Peace of Mind
Life Insurance against tax increase
President Joe Biden wants to raise taxes on inheritances to help fund his lofty infrastructure plans. The proposals call for taxing capital gains on an inherited property at death, treating the transfer like a sale. Heirs may exclude the first $1 million of gains ($2.5 million for married couples). This new tax hike is separate from estate taxes on transfers of more than $11.7 million, unchanged since former President Donald Trump’s 2017 tax overhaul. The administration is also calling to hike the top capital gains tax rate to 39.6%. The highest earners may pay as much as 43.4% on long-term capital gains, including the 3.8% tax for Obamacare.

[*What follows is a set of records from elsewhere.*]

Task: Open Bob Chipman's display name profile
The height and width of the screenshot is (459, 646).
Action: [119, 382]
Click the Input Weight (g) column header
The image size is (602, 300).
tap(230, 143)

In my opinion, those plans are flipping estate planning strategies upside down. Currently, heirs defer taxes on inherited property until they sell it. They also receive a so-called step-up in basis, adjusting the property’s purchase price to the value on the date of death. But if Biden’s plans go through, heirs may soon face hefty tax bills at death.
If your inherited property growth exceeds $1 million, you may owe as much as 43.4% long-term capital gains taxes, not including state or local levies. As Congress wrestles over Biden’s agenda, it is worth exploring ways to lessen the possible impact. If taxes rise, some folks may buy more life insurance to cover the bills for example. People with more than $11.7 million, the estate tax exemption for 2021, may buy a so-called irrevocable life insurance trust, using the policy to pay taxes at death. But those with fewer assets may have life insurance without a trust.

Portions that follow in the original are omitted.